Acordando
A cena desfigura a tela, não reflete o produto na televisão. As pautas, algumas delas, saem dos sites que perambulam pela internet mundo afora. Outras, a maioria, da rotina incessante da cidade em se construir, em se revelar para o mundo real e virtual.
O caso do ministro de Minas e Energia, Silas Rondeau, envolvido em escândalos – que sempre continuam amanhã – o mais alto postulado do governo federal. Isso pode render um bom assunto com políticos locais, oposicionistas e de situação. E assim segue a busca pelas notícias, formação do telejornal, o Jornal do Meio-dia, principalmente.
A pauta chega as nossas mãos antes das 9 horas da manhã. Podemos discordar de uma, mas a maioria terá de ser feita como foi repassado. Mas isso falaremos mais adiante, quando a Kássia já estiver no batente.

Testando
Parte importante no trabalho de um repórter de televisão do interior: sempre verificar o equipamento antes da entrada em campo. O jogo até pode começar, mas não terminará a favor se faltar algo. Testa câmera, diz “testando, testando, testando…” no microfone, volta a fita, escuta o “testando, testando…”, nem precisa ser tudo.

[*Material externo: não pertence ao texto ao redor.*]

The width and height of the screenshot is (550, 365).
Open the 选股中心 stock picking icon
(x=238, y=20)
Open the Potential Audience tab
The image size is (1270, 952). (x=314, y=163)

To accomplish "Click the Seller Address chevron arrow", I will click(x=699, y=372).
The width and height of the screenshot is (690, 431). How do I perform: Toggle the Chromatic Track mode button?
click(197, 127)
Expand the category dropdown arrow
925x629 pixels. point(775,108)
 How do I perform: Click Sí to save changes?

Está tudo em ordem.

Na trincheira
Fomos atrás da notícia, feitos combatentes que tentam a todo custo vencer no front da guerra. Câmera funcionando, microfone testado, canopla do programa certo. Vamos as ruas. O prefeito está de viagem marcada para Brasília, em busca dos recursos para o Hospital Montenegro. Entrevistá-lo na Prefeitura é uma tarefa árdua, mas não naquele dia. O prefeito nos receberá sem problemas, e recebeu, estava sorrindo.

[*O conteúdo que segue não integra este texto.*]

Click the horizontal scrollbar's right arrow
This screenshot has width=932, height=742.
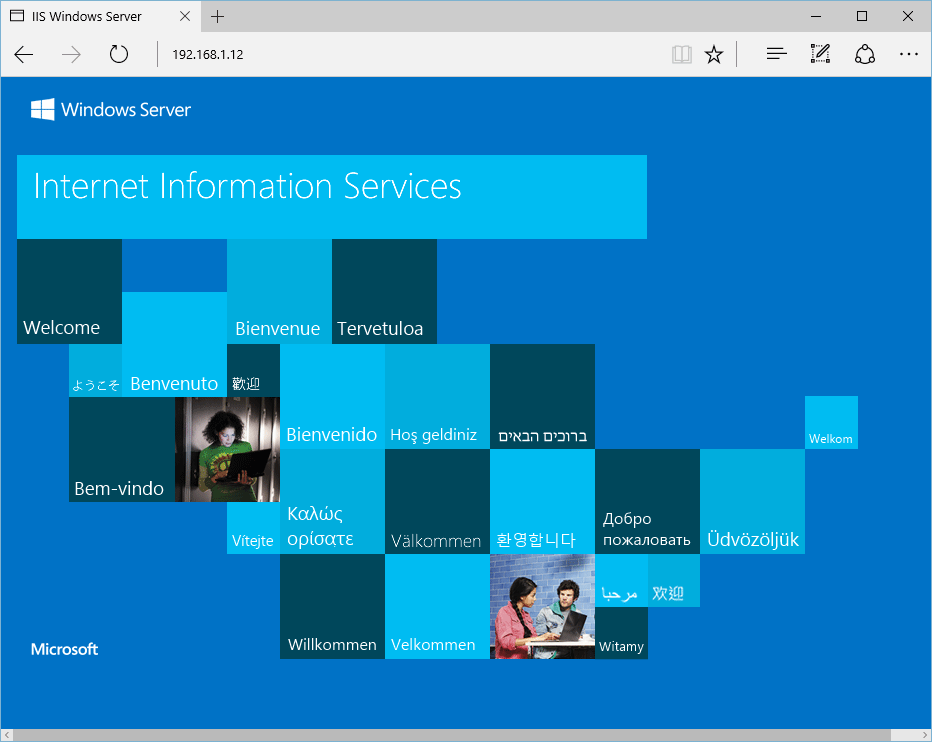[925, 734]
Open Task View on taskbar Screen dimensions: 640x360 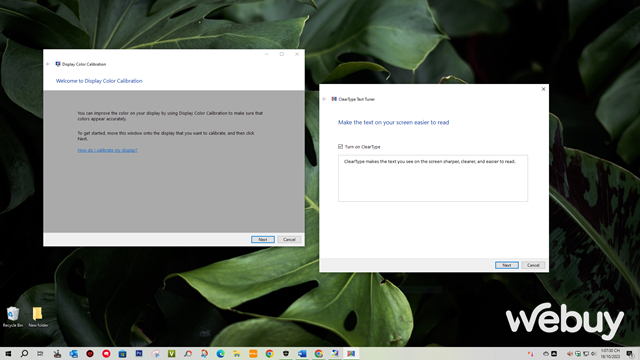(x=40, y=353)

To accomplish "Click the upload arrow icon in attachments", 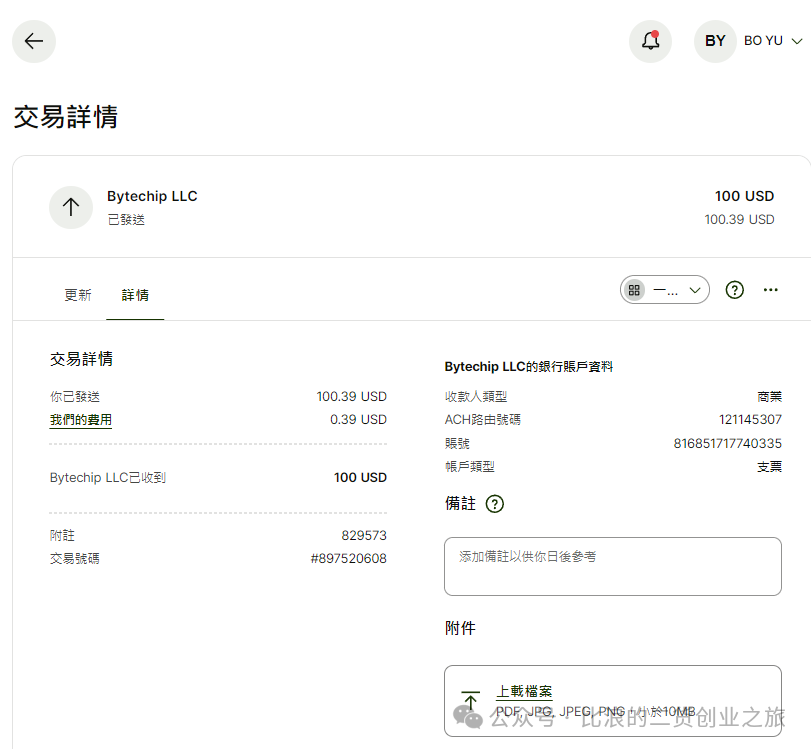I will click(470, 700).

Sabemos onde é o gabinete do prefeito. Até de olhos vendados acho que já somos capazes de encontrar a sala ampla, encortinada nas cores merengue, do teto ao chão, a mesa retangular, provavelmente da década de 40, senão antes, no centro. Duas cadeiras próximas ao centro da sala e outras duas, em cada lado da mesa, no costado da parede.

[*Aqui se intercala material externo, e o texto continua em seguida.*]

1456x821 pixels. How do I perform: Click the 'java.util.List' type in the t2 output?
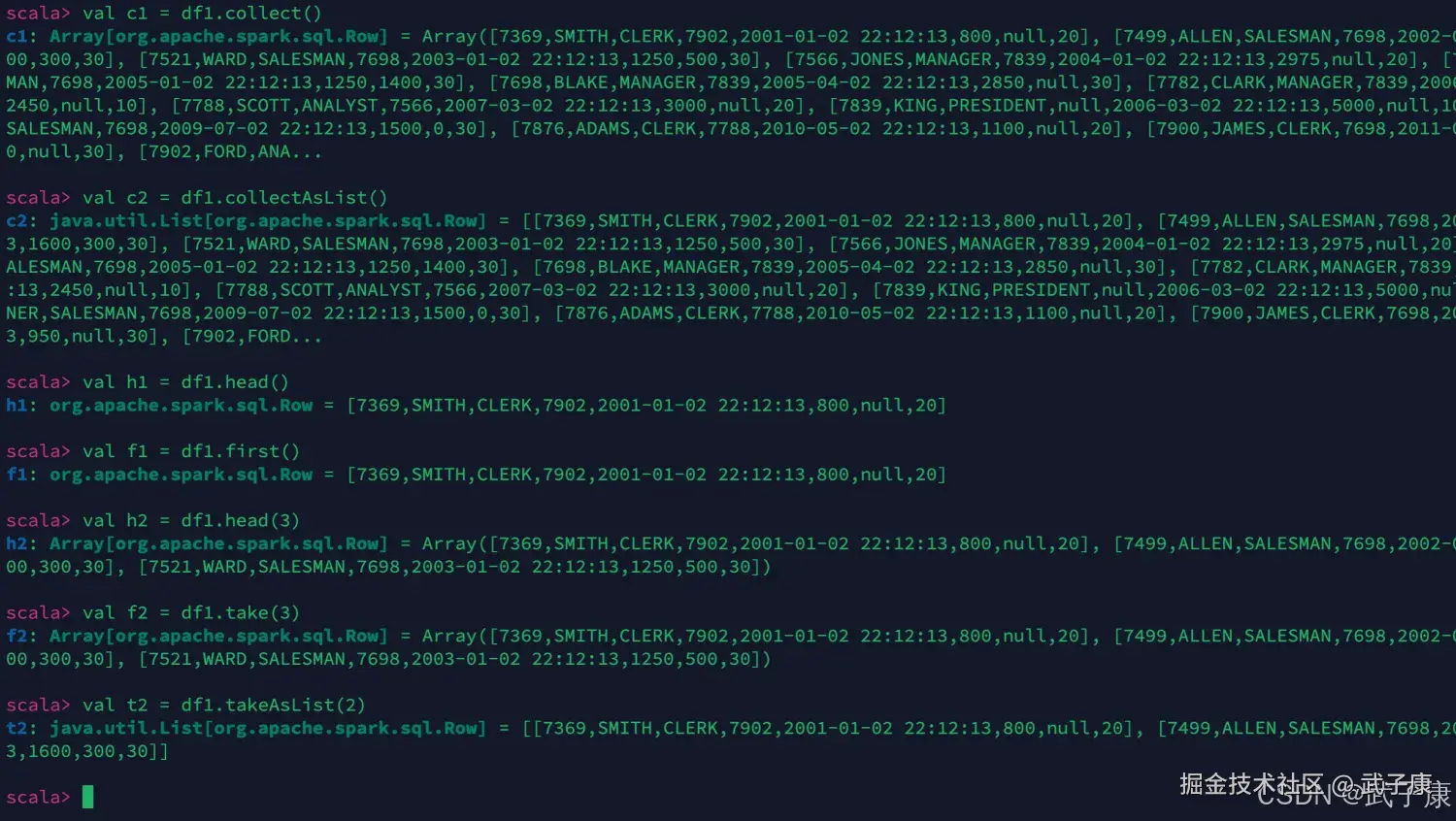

O cinegrafista atrás da repórter, sentada em uma das cadeiras, de frente para o prefeito. A conversa rola, a pauta se desenrola, e temos a matéria.

Espera um pouco
Não pense que somos modernos repórteres que utilizam câmeras pequenas, mais leves, que essas são as melhores. Nada. Pior. Essa câmera, a da foto, sobre aquelas mãos, as mãos da Kássia, é amadora. A única, chamada “Baby” por nós, apelido que colocamos nela, é claro, pelo tamanho diferenciado das outras. Utilizamos ela pouco. Somente quando todos estão concentrados no afazer de uma pauta pelos quatro cantos do município.

Na volta, uma tônica
Ganhamos o front. Estamos com o relógio a nosso favor. Então, por que não uma tônica. Faltam duas quadras para se chegar à TV. A Kássia não é “muito fã” de tônica. Por isso, devia ter registrado o semblante no rosto dela na hora que provou a danada da tônica. Uma foto. Perdi. E percebi que ela não gosta mesmo. Sobrou para o simples e humilde repórter cinematográfico da TV Cultura do Vale. Sem problemas, então. Amigos são para essas coisas, também.